- Activity: Take the line with "Task: Collapse sidebar with the chevron arrow" as the first and the last line of the data as the end. Write out both and every line between exactly, except pictures.

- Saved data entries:
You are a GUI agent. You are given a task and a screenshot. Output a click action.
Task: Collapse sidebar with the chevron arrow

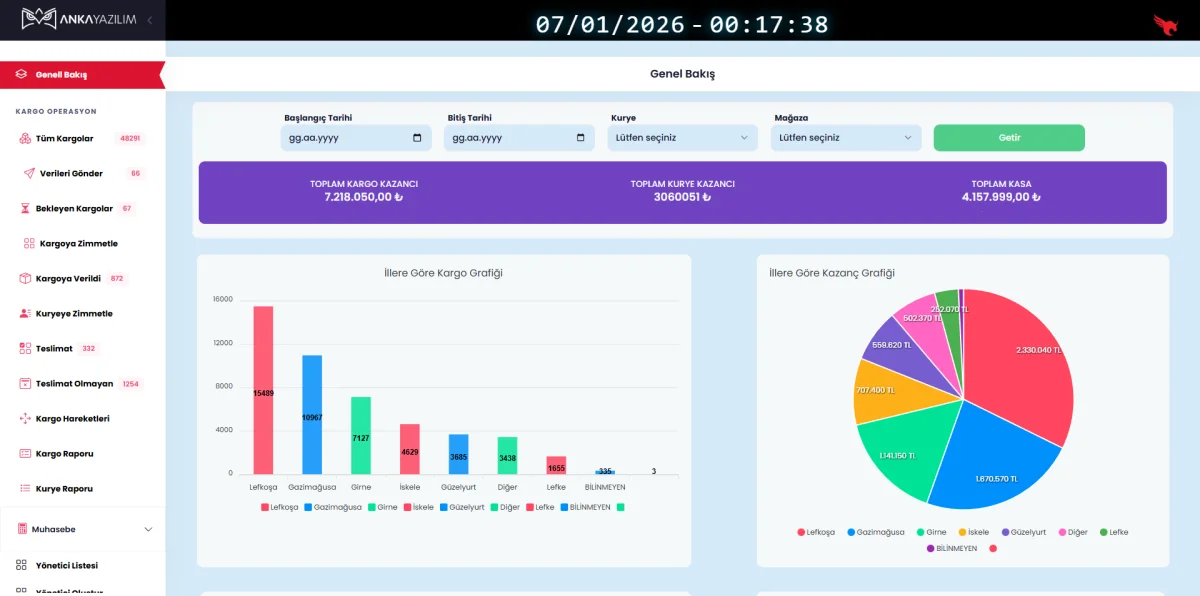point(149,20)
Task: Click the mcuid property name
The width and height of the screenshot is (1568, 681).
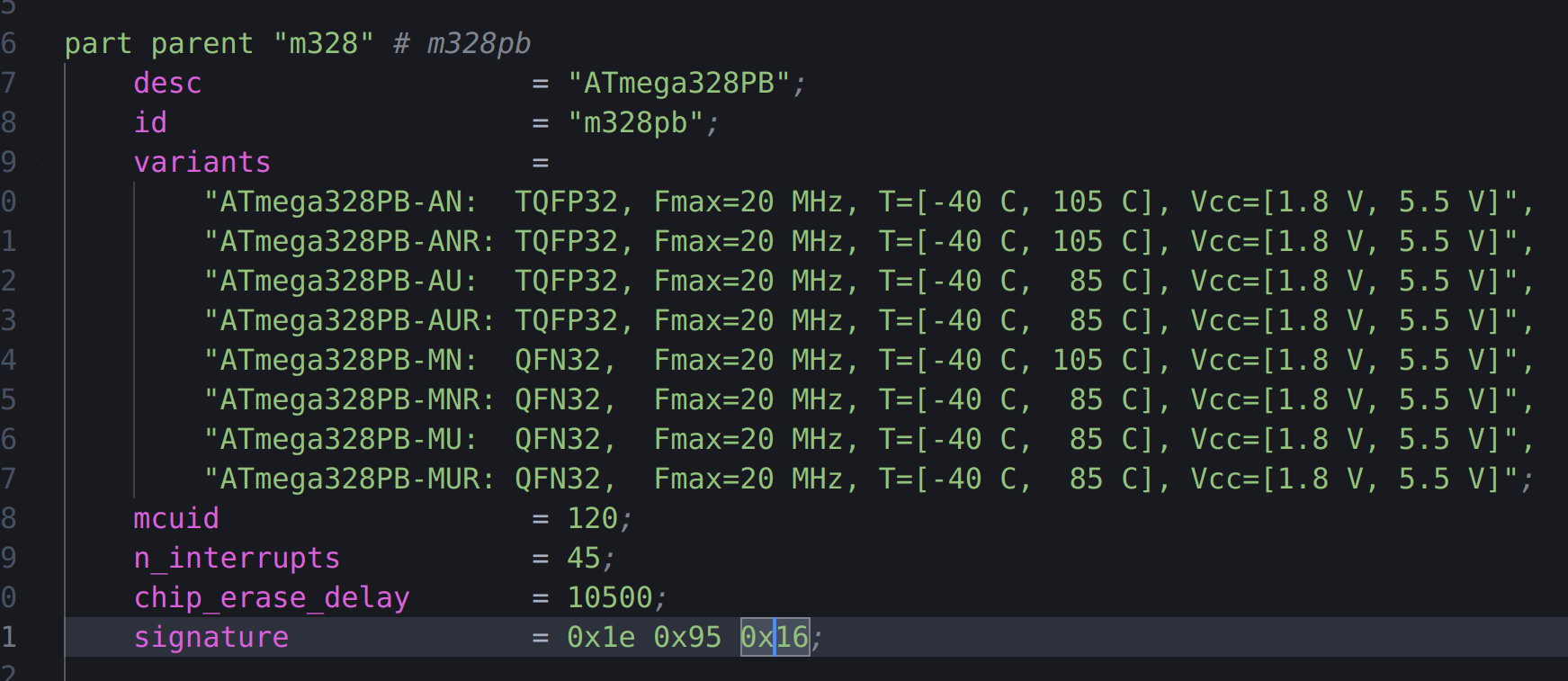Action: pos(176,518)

- Completed exercise:
Task: Collapse sidebar with the chevron arrow

point(149,20)
Task: Click the mcuid property name
The width and height of the screenshot is (1568, 681).
Action: pos(176,518)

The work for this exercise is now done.